#### QUOTED PASSAGE
The New Hampshire Supreme Court ruled that a labor appeals board erred when it determined a workers’ compensation insurer was unable to reimburse an employee for the cost of medical marijuana.
The court ruled that under New Hampshire’s medical marijuana law a carrier is not banned from reimbursing, and a qualified patient is entitled to medical marijuana.
Andrew Panaggio was injured in 1991 and was awarded a permanent impairment award in 1996. He received a lump-sum settlement in 1997. He continued to experience pain from his injury and had adverse side effects to the opiates he was prescribed. The New Hampshire Department of Health and Human Services decided he was eligible for a therapeutic cannabis program and issued him a New Hampshire cannabis registry identification card in 2016. He submitted his purchase receipt to his workers’ compensation insurance carrier for reimbursement which the carrier denied, claiming medical marijuana was not reasonably necessary or causally connected to his injury.
The Board determined that his use of medical marijuana was reasonable or necessary, but still refused to order reimbursement by the carrier because the purpose of the medical marijuana statute was to protect providers “from being subject to criminal prosecution under federal law.” The Supreme Court thought that because the board had found his use of medical marijuana reasonable, medically necessary and causally related to his injury, they erred when they determined the carrier was prohibited from reimbursing him. Their obligation was the preexisting obligation that remained unchanged by the language of the medical marijuana law, and a qualifying patient should not be denied.
The court reversed and remanded the base back to the state Appeals Board for additional consideration, saying the failed to provide an adequate explanation of their reasoning regarding federal law, as the federal law makes possession or the use of marijuana a federal crime.

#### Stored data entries

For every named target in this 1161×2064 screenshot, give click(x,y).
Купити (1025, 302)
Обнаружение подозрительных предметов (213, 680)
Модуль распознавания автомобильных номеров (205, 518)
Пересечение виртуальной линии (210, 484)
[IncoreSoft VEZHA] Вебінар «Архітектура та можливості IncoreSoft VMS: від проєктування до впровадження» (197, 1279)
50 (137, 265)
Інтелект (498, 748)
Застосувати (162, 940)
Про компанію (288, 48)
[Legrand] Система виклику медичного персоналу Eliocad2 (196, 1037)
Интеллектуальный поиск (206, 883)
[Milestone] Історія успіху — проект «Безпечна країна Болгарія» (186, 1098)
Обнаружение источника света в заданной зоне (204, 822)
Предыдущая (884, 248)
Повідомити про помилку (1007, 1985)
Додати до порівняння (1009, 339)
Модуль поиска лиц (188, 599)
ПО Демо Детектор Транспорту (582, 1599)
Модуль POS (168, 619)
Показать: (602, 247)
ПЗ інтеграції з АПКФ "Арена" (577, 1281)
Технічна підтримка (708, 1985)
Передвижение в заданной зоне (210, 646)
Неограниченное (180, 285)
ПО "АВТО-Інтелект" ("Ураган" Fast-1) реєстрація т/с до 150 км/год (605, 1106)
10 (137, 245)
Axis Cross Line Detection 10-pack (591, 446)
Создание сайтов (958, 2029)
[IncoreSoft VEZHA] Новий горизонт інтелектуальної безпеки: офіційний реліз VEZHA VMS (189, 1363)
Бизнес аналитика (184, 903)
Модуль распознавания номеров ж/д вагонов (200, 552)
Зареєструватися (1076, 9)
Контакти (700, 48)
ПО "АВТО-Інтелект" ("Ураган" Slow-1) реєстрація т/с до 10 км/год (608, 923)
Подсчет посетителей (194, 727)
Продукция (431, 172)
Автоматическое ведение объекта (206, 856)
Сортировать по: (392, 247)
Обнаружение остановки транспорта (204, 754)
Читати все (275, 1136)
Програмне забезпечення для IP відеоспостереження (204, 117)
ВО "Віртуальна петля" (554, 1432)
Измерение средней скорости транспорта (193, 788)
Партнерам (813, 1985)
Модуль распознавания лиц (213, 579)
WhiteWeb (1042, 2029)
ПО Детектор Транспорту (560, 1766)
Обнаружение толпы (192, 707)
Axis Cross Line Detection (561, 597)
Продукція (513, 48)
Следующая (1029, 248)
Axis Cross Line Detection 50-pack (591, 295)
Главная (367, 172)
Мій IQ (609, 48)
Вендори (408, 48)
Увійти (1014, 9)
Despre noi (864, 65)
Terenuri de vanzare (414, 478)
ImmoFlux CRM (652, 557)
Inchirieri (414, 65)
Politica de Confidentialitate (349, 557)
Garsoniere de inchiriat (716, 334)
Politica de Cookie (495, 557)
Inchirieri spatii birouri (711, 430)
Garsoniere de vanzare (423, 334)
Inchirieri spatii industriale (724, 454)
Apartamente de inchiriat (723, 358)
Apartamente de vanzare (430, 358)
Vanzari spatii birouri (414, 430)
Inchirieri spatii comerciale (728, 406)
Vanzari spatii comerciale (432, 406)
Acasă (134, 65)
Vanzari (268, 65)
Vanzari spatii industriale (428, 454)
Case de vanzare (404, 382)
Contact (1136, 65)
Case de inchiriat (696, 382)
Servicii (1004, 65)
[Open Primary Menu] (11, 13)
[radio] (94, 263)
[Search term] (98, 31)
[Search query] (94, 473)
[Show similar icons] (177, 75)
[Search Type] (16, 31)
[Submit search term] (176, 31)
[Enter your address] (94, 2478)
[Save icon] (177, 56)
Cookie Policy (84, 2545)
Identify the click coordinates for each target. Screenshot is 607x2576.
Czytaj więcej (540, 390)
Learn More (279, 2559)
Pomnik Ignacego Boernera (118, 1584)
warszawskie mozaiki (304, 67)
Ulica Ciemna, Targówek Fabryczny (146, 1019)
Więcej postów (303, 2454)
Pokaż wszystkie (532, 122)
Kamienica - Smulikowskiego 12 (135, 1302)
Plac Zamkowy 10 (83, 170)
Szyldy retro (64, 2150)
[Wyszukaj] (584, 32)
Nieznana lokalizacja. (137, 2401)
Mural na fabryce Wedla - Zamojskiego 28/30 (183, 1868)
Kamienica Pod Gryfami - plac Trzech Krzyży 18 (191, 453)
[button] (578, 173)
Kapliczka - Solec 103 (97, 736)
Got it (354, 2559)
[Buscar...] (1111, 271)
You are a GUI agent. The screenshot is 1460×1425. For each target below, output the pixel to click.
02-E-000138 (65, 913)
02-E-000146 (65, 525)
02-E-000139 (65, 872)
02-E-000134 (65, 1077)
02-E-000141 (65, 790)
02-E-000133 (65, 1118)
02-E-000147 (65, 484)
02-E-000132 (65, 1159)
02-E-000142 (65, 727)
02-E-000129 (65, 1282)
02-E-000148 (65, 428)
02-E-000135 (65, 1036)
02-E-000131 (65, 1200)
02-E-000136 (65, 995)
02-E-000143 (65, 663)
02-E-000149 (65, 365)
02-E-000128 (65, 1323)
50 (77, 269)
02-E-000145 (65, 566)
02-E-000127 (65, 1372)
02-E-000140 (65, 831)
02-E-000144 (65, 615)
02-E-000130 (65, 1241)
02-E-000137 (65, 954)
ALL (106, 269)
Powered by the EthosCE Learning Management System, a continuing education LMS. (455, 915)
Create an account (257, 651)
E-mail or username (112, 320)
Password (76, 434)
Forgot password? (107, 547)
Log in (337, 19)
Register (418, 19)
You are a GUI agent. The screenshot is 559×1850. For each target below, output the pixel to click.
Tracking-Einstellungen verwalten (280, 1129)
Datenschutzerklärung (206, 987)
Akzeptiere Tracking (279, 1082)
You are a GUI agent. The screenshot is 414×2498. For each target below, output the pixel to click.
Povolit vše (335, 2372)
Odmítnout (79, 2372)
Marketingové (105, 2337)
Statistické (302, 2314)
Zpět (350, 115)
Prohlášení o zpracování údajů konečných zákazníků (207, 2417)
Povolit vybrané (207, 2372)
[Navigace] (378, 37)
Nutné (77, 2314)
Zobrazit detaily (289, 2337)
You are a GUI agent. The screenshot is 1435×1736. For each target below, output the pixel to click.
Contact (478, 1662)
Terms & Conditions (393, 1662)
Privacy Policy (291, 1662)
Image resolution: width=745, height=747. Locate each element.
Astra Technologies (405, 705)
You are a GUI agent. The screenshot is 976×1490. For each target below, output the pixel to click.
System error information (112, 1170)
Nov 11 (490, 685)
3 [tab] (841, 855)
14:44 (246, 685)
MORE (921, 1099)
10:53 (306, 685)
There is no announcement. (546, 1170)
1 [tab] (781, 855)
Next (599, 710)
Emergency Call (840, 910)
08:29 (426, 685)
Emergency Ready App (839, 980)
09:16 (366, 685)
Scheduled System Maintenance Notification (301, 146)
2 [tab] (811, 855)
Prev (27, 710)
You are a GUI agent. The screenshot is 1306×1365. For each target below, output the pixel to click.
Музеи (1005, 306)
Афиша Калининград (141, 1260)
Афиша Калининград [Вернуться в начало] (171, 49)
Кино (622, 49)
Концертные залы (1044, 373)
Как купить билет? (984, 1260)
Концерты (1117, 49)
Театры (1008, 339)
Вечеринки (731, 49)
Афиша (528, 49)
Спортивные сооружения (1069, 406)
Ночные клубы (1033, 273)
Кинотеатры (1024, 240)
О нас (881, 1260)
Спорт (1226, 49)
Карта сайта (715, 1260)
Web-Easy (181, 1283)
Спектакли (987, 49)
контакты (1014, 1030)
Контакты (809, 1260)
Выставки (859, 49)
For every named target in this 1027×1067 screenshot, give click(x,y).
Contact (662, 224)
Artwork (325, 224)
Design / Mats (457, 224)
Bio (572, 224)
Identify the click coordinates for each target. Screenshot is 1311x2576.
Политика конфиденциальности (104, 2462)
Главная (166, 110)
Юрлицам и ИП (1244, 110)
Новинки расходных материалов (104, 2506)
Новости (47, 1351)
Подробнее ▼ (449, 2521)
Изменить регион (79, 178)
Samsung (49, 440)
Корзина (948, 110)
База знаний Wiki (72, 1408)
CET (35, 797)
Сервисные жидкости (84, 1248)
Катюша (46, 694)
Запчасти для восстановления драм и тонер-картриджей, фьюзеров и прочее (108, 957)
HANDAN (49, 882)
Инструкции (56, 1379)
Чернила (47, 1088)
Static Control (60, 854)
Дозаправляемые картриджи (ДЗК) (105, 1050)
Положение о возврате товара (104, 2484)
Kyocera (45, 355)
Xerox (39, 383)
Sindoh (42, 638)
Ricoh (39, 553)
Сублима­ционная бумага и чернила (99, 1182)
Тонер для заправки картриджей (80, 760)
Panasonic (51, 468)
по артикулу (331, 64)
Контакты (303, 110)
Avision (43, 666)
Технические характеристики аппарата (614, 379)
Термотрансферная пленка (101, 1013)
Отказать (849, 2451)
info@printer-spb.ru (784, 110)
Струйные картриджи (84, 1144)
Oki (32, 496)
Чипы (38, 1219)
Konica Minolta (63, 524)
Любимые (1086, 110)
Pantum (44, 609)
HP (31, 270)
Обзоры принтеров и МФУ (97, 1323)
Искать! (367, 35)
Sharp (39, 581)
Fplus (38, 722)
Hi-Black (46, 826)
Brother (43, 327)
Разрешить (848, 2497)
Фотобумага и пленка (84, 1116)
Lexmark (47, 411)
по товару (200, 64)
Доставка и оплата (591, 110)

#### YOUR TASKS
- a) From the medical marijuana ruling, repeat the words from "The New Hampshire Supreme" to "to medical marijuana.".
- b) According to the medical marijuana ruling, in what year did Andrew Panaggio receive his New Hampshire cannabis registry identification card?

#### ANSWERS TO THE PROBLEMS
- a)
The New Hampshire Supreme Court ruled that a labor appeals board erred when it determined a workers’ compensation insurer was unable to reimburse an employee for the cost of medical marijuana.
The court ruled that under New Hampshire’s medical marijuana law a carrier is not banned from reimbursing, and a qualified patient is entitled to medical marijuana.

- b) 2016